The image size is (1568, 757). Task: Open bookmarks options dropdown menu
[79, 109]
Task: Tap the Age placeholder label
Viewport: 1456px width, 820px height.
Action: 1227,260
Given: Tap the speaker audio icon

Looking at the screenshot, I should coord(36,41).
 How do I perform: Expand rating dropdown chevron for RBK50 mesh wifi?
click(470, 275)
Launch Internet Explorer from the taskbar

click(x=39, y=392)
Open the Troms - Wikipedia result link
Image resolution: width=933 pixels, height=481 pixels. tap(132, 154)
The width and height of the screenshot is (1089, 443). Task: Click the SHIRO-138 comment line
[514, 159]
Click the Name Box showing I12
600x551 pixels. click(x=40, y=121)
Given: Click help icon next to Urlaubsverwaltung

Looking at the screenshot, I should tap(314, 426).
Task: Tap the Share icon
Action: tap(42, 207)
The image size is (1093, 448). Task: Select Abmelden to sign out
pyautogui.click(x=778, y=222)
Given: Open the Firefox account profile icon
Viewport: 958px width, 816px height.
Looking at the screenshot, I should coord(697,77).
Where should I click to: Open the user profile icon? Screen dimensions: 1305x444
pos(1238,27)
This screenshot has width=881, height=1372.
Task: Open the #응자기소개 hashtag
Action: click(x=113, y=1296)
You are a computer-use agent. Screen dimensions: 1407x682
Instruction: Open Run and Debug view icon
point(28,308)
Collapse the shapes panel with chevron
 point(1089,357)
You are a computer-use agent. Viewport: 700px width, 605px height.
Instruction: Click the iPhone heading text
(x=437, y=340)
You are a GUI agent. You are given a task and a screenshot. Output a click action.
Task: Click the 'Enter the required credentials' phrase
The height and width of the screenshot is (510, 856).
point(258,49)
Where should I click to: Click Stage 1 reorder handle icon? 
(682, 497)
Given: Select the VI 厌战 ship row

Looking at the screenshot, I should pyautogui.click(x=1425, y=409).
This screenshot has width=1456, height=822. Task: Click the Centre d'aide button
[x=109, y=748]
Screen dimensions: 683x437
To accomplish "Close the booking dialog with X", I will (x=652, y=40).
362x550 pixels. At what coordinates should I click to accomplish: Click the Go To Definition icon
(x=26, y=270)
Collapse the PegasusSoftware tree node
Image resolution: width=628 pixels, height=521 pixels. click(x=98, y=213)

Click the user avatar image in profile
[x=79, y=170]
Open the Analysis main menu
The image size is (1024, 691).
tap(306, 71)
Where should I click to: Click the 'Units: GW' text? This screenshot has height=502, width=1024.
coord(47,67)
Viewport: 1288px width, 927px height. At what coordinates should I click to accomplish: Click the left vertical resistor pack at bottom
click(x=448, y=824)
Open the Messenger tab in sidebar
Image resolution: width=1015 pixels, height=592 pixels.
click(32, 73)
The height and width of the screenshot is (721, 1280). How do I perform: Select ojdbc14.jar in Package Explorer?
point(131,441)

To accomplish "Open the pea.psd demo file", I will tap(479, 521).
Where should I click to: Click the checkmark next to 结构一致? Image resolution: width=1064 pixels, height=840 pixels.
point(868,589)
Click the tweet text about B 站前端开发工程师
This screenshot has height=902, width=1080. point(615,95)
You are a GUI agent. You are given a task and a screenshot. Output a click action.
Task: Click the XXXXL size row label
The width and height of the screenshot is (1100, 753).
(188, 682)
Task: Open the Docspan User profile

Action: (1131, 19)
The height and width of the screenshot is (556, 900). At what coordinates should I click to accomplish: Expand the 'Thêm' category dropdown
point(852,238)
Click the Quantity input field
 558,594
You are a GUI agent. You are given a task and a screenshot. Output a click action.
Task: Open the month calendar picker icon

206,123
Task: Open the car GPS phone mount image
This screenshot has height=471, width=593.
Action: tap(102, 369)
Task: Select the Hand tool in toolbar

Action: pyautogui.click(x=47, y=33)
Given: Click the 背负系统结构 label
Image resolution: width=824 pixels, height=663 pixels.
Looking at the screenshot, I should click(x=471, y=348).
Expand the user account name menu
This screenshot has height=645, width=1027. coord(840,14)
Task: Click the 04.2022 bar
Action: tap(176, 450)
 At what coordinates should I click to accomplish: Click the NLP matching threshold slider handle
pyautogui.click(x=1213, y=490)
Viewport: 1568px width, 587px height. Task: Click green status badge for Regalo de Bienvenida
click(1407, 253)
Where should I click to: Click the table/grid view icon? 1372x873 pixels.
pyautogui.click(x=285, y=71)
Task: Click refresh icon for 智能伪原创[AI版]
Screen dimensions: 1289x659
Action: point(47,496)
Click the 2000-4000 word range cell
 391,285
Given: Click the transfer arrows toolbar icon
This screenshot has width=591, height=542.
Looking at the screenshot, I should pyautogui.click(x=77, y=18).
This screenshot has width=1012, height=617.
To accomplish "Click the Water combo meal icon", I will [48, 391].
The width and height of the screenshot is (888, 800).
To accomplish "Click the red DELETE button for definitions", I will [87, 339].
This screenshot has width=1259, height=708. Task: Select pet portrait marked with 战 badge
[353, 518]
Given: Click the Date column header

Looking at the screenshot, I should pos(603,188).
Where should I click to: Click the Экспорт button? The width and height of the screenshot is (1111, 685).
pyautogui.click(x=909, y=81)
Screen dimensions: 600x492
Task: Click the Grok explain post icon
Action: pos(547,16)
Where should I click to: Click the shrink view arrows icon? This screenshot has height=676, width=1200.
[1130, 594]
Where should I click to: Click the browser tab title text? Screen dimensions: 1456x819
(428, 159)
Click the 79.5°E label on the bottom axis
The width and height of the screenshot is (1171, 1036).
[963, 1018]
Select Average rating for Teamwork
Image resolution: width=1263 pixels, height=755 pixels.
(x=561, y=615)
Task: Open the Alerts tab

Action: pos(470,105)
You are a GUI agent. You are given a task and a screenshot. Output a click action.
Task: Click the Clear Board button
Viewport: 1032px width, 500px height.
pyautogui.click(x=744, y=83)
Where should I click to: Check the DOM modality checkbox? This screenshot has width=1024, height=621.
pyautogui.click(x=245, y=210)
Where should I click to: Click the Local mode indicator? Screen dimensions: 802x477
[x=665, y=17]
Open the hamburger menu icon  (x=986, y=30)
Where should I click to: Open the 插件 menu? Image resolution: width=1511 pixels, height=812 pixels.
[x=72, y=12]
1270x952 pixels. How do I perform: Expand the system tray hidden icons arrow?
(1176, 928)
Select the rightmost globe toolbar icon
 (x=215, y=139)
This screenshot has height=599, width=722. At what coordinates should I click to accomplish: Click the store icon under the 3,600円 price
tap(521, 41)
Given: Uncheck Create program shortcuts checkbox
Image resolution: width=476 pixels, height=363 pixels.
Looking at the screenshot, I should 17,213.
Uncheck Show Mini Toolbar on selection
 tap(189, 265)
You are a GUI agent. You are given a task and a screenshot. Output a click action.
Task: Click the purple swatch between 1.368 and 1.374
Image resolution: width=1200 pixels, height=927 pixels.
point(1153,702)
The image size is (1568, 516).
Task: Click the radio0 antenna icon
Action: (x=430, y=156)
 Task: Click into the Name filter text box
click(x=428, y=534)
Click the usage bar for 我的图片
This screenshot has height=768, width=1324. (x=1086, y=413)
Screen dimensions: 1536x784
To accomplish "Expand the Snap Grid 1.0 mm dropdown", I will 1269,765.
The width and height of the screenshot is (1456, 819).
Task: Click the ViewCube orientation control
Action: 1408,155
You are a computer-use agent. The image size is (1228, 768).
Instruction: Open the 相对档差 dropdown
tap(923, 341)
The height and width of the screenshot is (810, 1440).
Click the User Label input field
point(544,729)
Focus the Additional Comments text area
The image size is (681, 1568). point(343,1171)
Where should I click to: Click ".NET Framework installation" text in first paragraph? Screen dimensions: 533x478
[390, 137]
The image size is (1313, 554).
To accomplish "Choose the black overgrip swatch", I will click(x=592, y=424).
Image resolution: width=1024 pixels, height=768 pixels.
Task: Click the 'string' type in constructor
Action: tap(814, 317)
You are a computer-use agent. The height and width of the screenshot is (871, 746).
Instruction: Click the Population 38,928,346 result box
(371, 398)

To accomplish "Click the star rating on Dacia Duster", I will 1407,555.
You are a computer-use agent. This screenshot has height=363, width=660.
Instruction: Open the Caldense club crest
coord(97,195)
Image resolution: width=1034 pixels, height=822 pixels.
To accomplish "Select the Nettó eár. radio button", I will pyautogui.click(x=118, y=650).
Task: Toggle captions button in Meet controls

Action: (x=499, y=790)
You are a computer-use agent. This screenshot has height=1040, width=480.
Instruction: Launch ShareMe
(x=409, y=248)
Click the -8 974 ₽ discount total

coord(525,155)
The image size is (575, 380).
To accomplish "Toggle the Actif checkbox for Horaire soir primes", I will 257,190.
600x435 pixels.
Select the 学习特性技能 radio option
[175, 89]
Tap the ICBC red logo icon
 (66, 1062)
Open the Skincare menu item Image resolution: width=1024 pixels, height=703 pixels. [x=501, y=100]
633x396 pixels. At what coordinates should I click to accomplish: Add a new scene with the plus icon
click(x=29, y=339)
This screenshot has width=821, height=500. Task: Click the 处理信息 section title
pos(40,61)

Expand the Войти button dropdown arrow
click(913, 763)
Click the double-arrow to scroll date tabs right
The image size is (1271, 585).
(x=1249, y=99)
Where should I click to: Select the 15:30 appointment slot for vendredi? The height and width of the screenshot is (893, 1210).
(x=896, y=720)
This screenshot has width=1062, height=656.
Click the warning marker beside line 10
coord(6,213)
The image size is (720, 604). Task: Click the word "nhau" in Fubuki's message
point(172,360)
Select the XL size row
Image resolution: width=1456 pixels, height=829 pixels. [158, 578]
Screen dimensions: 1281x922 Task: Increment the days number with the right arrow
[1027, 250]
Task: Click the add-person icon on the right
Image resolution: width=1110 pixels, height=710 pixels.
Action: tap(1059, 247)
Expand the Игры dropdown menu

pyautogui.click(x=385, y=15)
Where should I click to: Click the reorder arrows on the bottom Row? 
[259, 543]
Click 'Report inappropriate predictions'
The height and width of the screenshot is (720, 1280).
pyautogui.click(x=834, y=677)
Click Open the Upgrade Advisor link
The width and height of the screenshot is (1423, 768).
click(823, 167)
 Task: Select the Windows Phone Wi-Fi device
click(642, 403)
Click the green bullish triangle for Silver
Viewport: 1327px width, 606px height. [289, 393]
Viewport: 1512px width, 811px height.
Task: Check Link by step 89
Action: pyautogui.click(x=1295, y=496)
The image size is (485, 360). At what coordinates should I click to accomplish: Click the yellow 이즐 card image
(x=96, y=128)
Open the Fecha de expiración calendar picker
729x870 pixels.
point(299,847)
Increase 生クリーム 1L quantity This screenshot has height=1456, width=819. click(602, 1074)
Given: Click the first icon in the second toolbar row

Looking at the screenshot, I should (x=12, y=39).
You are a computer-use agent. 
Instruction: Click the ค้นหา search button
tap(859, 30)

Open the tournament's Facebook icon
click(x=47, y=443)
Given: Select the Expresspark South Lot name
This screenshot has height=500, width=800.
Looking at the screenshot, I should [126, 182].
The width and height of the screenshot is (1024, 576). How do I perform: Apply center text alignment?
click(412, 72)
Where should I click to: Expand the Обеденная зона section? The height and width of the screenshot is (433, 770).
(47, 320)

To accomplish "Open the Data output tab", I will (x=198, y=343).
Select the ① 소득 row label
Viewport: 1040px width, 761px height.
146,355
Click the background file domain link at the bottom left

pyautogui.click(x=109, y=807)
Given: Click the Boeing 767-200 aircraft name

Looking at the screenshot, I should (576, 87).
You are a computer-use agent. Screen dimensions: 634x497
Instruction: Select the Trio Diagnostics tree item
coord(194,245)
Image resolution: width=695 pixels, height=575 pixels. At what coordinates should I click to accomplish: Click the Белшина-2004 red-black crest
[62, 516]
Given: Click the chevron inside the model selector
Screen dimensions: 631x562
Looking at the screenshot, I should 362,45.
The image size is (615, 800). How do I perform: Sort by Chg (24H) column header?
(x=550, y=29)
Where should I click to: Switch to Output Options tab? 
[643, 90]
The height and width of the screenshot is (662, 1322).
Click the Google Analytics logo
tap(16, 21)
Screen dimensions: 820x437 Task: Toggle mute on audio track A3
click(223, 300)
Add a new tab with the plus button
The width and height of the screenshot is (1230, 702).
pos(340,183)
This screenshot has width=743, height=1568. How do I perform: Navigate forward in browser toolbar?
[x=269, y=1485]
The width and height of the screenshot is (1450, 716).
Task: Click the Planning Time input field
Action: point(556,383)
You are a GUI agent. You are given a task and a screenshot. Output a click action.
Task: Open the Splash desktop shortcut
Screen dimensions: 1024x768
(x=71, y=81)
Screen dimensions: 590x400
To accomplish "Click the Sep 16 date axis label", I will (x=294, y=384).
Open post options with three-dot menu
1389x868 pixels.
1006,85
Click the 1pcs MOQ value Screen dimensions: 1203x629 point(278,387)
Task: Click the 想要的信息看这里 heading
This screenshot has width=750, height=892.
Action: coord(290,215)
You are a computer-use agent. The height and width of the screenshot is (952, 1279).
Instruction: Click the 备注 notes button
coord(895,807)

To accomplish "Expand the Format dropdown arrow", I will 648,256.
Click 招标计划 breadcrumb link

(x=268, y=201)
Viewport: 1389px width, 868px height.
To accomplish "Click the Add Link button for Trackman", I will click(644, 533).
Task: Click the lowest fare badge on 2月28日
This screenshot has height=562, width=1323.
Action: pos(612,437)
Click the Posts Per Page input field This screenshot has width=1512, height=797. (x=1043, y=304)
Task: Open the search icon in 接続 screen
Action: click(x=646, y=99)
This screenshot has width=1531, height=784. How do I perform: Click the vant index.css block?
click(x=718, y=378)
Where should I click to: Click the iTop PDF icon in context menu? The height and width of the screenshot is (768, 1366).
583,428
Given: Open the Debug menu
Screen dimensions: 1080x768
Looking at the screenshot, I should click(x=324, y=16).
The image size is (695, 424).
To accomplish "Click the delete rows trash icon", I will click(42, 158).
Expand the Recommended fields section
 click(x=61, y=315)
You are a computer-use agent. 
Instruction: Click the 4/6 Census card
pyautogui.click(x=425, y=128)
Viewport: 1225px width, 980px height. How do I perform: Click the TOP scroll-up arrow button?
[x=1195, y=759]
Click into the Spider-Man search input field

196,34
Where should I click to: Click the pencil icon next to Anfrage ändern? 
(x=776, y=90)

= = = = =

Tell how many lines of the material above hold "computer", answering with a bare number.

10